At home, the world of the Old Pagan Kings were passing irrevocably away into the sands of time -- my legacy with it. And that damned druid of a Regent, Andu Indorin, seemed not to care. In 660 a.d., the first blow fell when, at the annual American Druidic Conference, it was proclaimed that but 12 Deities were worthy of worship, ushering in an age of Polytheism. And then, in 720 a.d., American sages articulated the first philosophies of the Republic, and these disturbing ideas began to undermine the venerable Pagan regime. That same year, from the profits garnered from his illicit trade with the Romans, an expedition of exploration westward departed from the recently founded city of Wulfschlagen.
Traitors, traitors all! Did they not see the dangers to our sacred beliefs that these enterprises represented? In 760 a.d., out of the west came word of the discovery of Monotheism; even as the kingdom slipped into complete anarchy, my subjects clamouring for a new government, this new religion reached out its fateful hand and harvested my subjects as with scythes through the harvest wheat.
And then the betrayals! First the English subverted my beloved Archers, and with them the Americans lost both Warwick and the Warrior Code. In 780 a.d., a Republic was declared in Washington, D.C. In Newcastle, I was arrested on baseless charges. I was sentenced and imprisoned in this tower, while my so-called Protector and Regent, Andu Indorin, did nothing to prevent this outrage to my person. It has been from here that I have witnessed the end of an age.
The traitor Morgan assumed command of our forces arrayed against the English. Quickly he exacted revenge. In 780 a.d., American Horsemen and Catapults destroyed two English Settlers and an English Diplomat, and a Veteran American Legion advanced on Warwick, where they withstood at attack by our turncoat Archers. In 800 a.d., Morgan's Legion and Charioteers, transported from Rome, destroyed the Oxford Phalanx garrison -- now antiquated in light of the American discovery of Feudalism -- and razed that English city.
Worst of all, the final treachery!

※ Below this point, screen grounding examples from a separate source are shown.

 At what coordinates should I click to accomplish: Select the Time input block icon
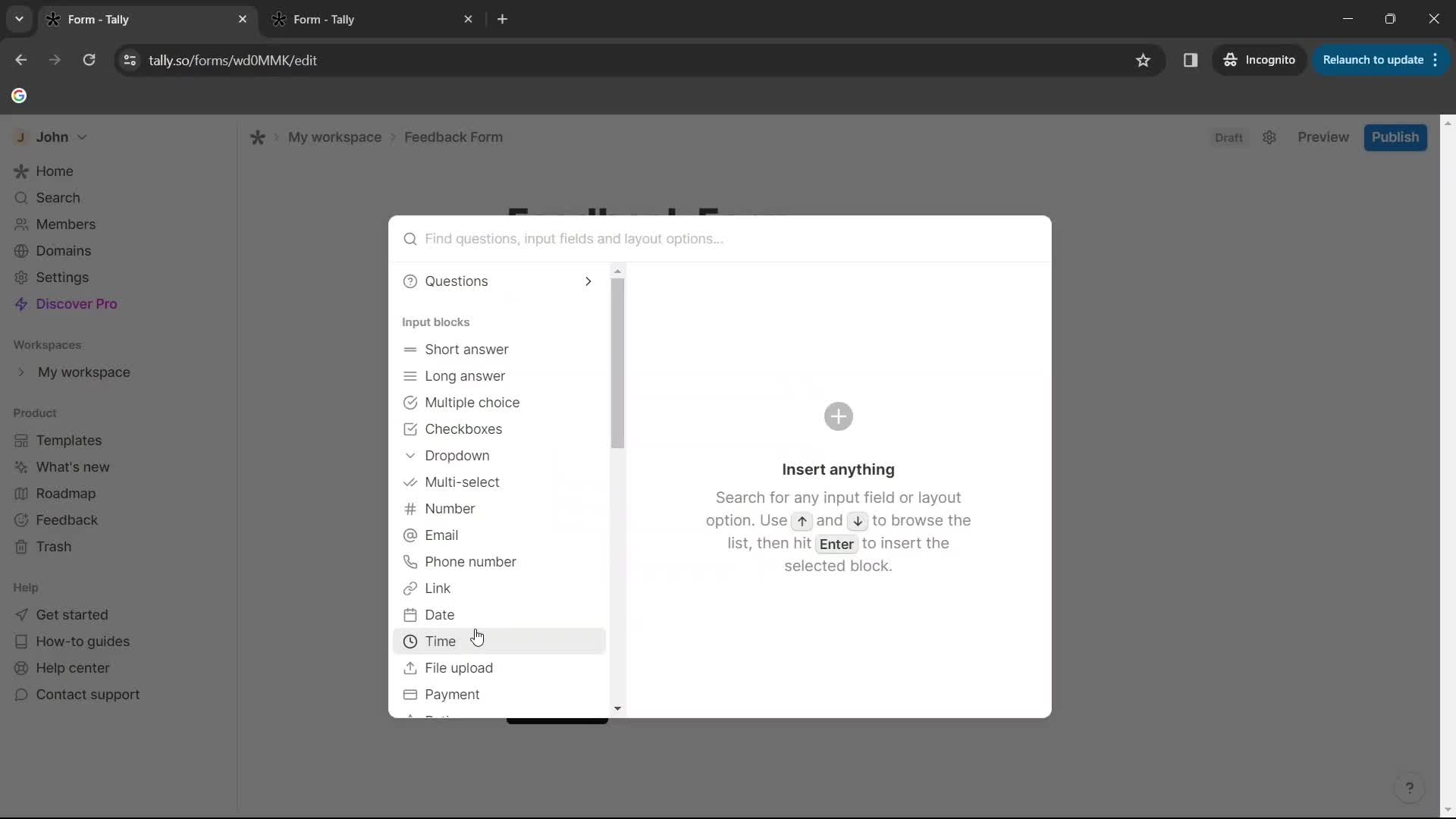(410, 641)
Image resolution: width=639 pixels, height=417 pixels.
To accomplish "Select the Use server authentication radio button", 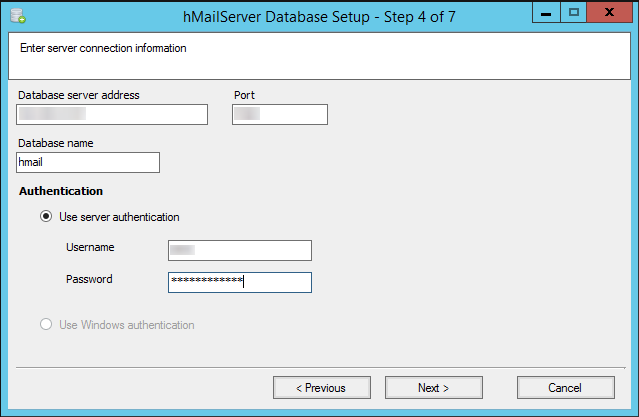I will [46, 216].
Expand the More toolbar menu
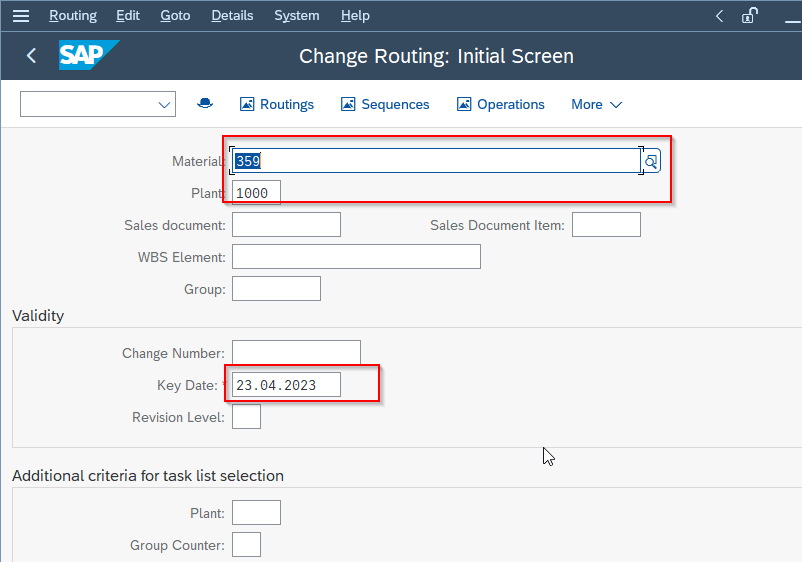 point(596,104)
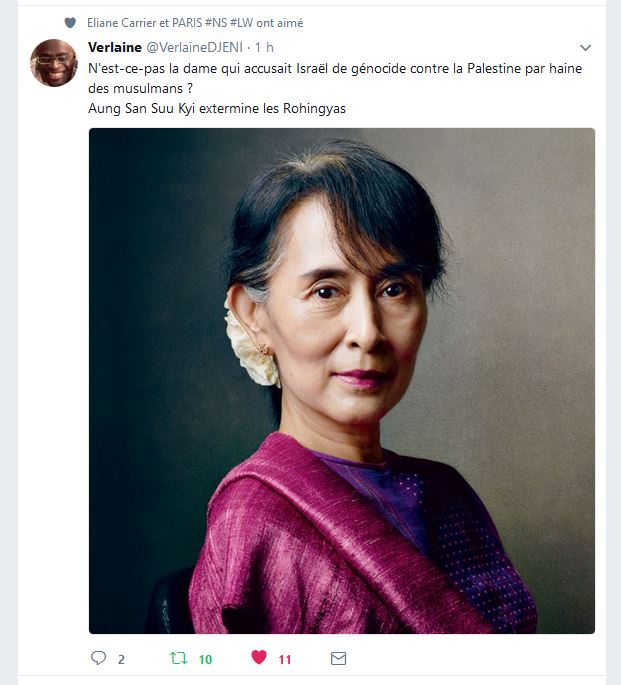This screenshot has width=621, height=685.
Task: Click the 1 h timestamp link
Action: point(264,47)
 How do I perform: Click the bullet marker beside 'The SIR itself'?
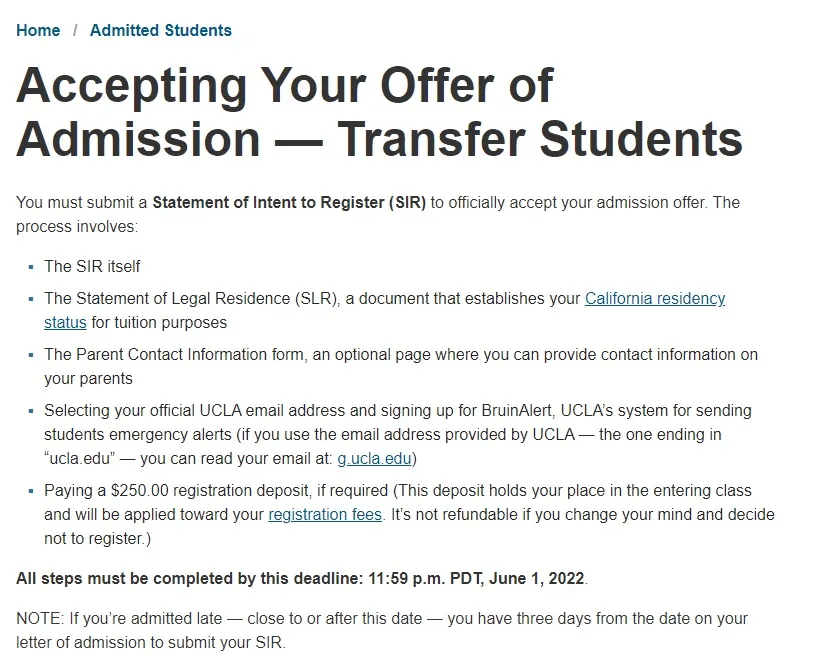31,267
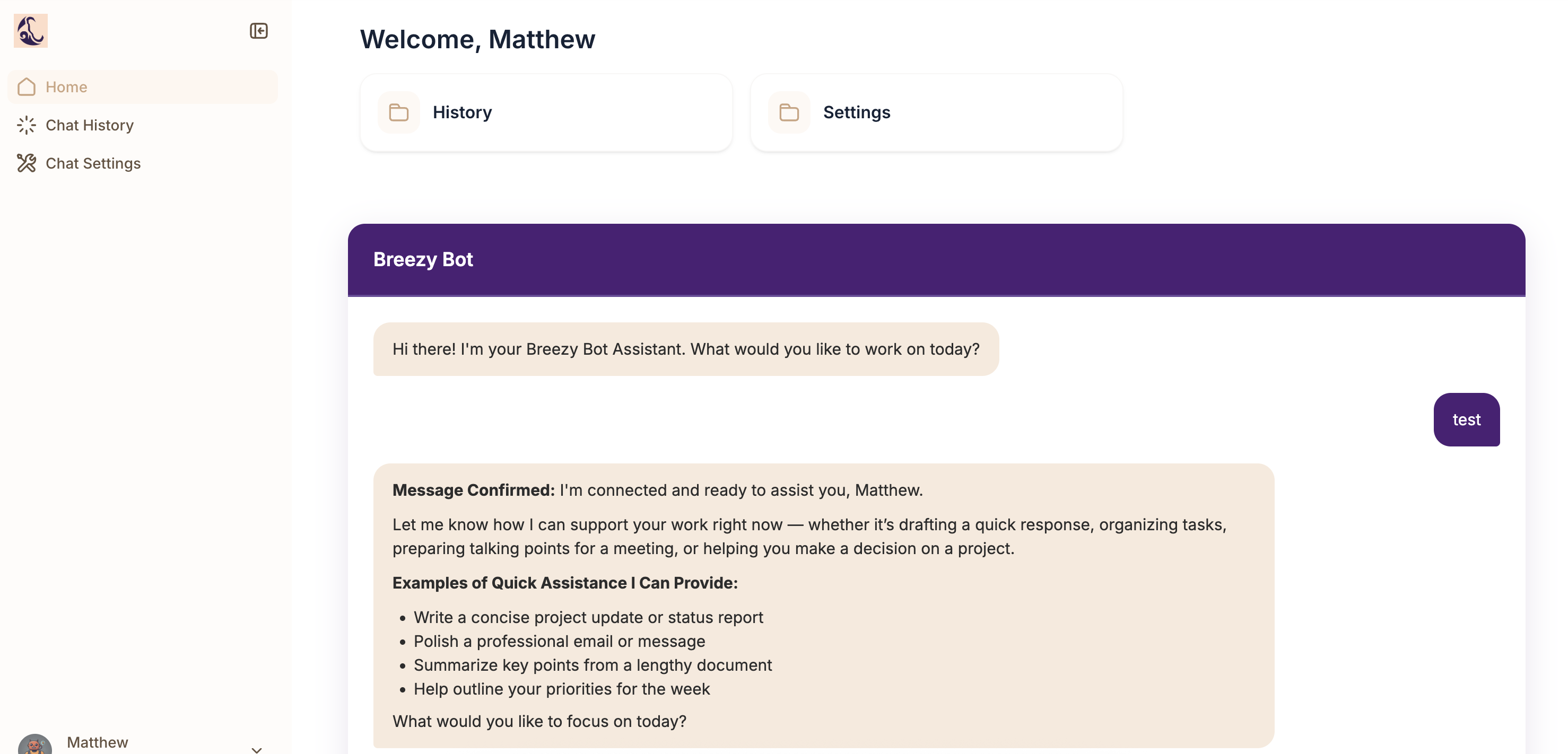Open Chat History in the sidebar
Viewport: 1568px width, 754px height.
coord(143,125)
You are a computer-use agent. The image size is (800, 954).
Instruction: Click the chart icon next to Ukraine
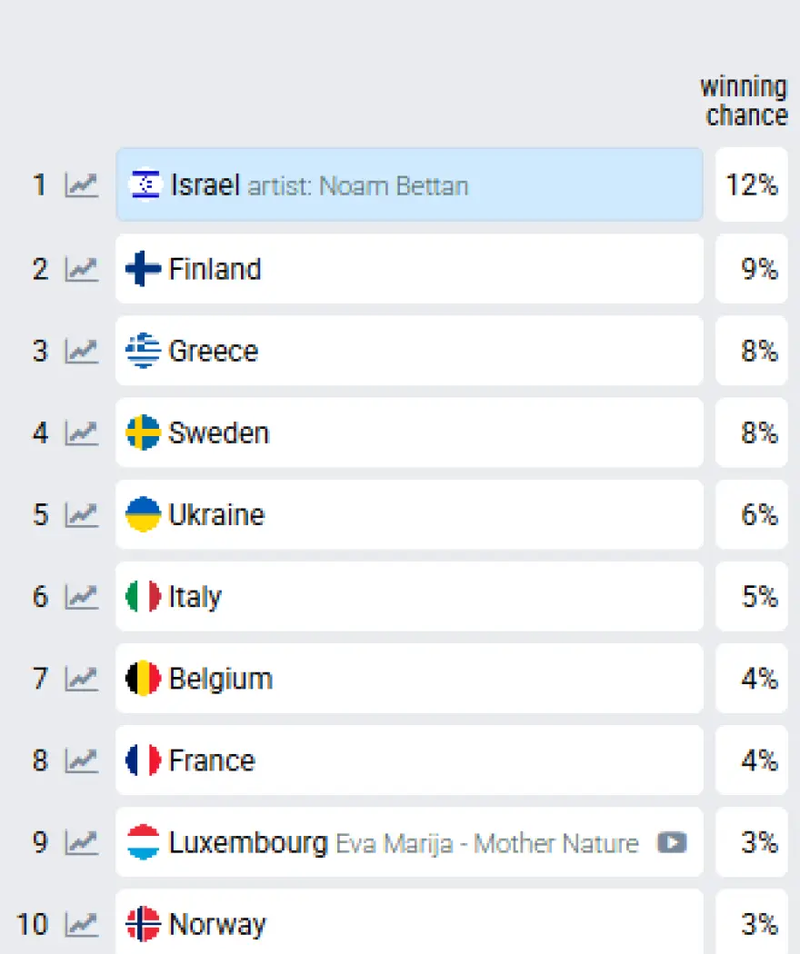pyautogui.click(x=82, y=514)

Even as the study of Theology was discovered in lands to the west, as his final act as Regent of the Kingdom, that bastard Andu Indorin authorized the conversion of the abandoned great library into a Chapel -- under the direction of some miscreant named Michelangelo -- for the new monotheistic creed. Now those infernal bells toll from Cathedrals throughout every city of the new American Republic.
I am not mad yet! But those bells, those bells shall drive me mad!